Is Secret Flavor nostalgia product or a new group?
Secret dropped Secret Flavor on June 18 with a three-member lineup and new vocalist Yebin after a 12-year gap. Goldscene weighs whether RBW is selling catalog comfort or betting on a second-generation reboot.

Six remakes, one new face, zero apology. Secret dropped Secret Flavor on June 18 after a 12-year gap, and your group chat probably split before the second chorus of Ice Cream finished.
Half the room heard Madonna (2026 Ver.) and texted I missed this. The other half heard Yebin on the new vocal line and asked who she replaced and why RBW thought we would not notice.
That is the whole argument in one scroll.
The nostalgia half is not pretending
RBW did not bury the remakes in bonus tracks. The mini is eight songs, and six are 2010s hooks in 2026 packaging: Shy Boy, Starlight Moonlight, Love is MOVE, two different Madonna cuts for fans who want to argue arrangement fidelity on a Tuesday night.
This is not a reunion tour in a box. It is a playlist raid. Labels figured out that Gen Z already knows these melodies from karaoke rooms, dance covers, and clips where the original release year never appears in the caption. RBW is not teaching history. It is cashing checks younger ears already half-signed.
Ice Cream even samples Vivaldi's "Spring", which is the kind of fairy-tale hook Secret always sold: bright, immediate, a little ridiculous, impossible to hate on first listen. If Shy Boy (2026 Ver.) lands on a summer barbecue playlist, RBW wins without inventing a new meme. The nostalgia product does not need your forgiveness. It needs your autoplay.

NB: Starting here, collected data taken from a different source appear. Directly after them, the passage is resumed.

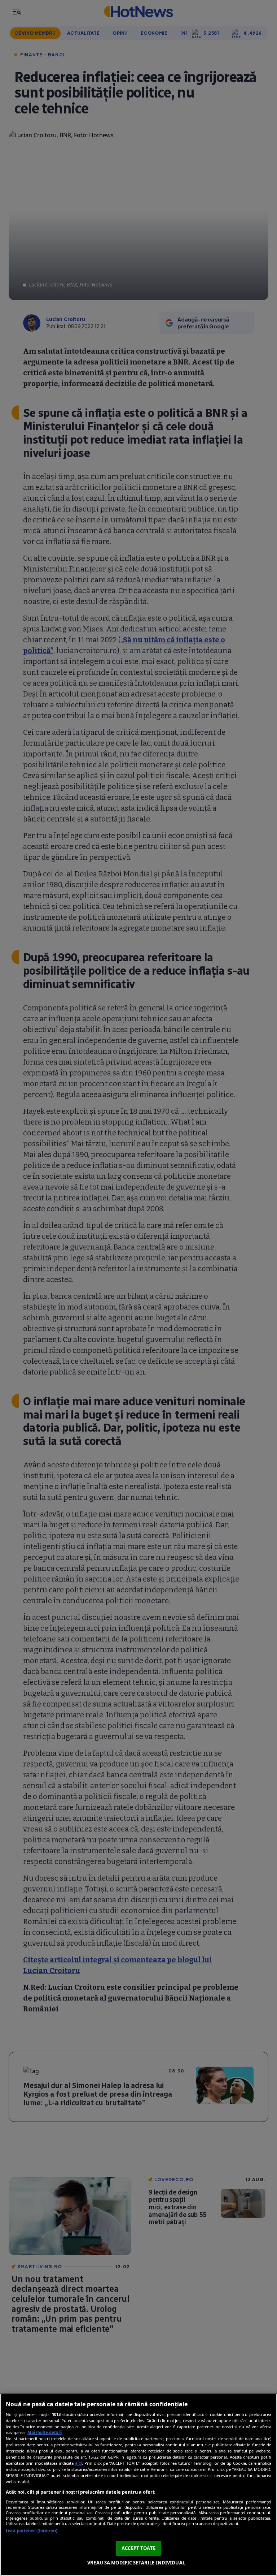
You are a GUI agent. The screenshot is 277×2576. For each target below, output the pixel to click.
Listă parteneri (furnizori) (31, 2530)
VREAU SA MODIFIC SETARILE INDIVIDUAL (136, 2562)
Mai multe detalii (44, 2432)
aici (78, 2463)
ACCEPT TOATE (138, 2548)
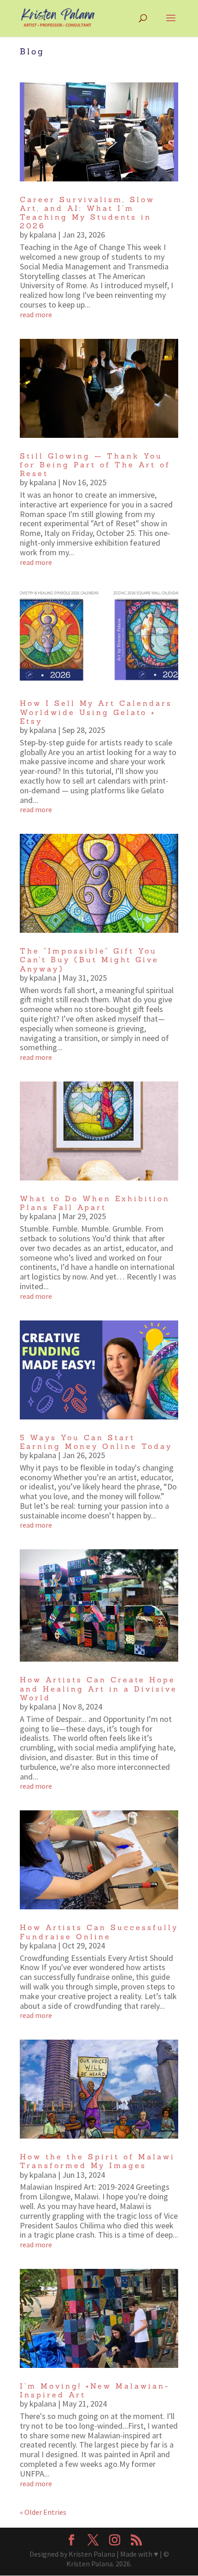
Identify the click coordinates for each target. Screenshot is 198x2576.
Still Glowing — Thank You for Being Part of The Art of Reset (95, 464)
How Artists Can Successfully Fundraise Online (99, 1932)
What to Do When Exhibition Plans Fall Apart (95, 1203)
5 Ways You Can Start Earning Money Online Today (96, 1442)
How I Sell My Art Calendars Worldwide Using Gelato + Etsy (96, 711)
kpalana (42, 234)
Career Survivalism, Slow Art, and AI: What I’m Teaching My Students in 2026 (87, 213)
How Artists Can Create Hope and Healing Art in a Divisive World (98, 1688)
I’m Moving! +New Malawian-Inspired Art (95, 2390)
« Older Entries (43, 2512)
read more (36, 314)
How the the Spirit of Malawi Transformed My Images (97, 2161)
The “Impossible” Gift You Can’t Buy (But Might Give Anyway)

The new-group half is the gamble
Jeon Hyosung and Jung Hana are not strangers. Yebin is. A 2002-born main vocalist in a group whose brand is teenage-memory fuel will always read cynical on paper, especially when TS Entertainment collapse and messy lineup history sit in the footnotes.
The upside is blunt: Secret was never built on avant-garde production. It was hook density and brightness. A three-member stack with a designated voice can book variety shows and festival slots faster than four women pretending nobody aged since YooHoo.
The risk is just as blunt: if Yebin sounds like a placeholder, the reboot dies on TikTok before August. Heritage comebacks get one release-week halo. They do not get infinite runway when Katseye is still on the Hot 100, Jennie's Dracula remix is still in top-10 conversation, and Hybe's Iconic by Mistake triple-stack ate the same June feed.
Secret is not competing on reality-show origin energy. It is competing on whether 2014 brightness still converts when the competition is louder than the original radio week ever was.
What actually decides it
Streams spike on day one. Booking calendars decide month two.
If Secret vanishes from variety stages after the remake push, you got a nostalgia vending machine with a press cycle. If RBW keeps the trio on summer calendars while Hybe's joint singles debate is still running, that is a label treating them like a roster act again, not a one-week anniversary stunt.
Watch whether Yebin gets solo variety minutes, not just group choreography cuts. Watch whether international promo shows up before the July comeback pile gets louder.
Our verdict
The nostalgia product is the product. Yebin is the bet.
RBW shipped a greatest-hits machine that already works on ears who never owned the CDs. That half does not need your permission and probably does not need your stan account either. The reboot only becomes a new group if Yebin wins the second listen: if you reach for Ice Cream before the 2010 originals, RBW bought a future. If you skip straight to Madonna from 2012, they still made money and you still have a trio, not a reunion photo.
Right now Secret Flavor is comfort food with a hiring decision attached. Comfort food is selling. The hiring decision is still on probation.
Start with Ice Cream, then A/B both Madonna versions like a person who still argues about K-pop in group chats. Your friends will know which side you picked before you finish typing.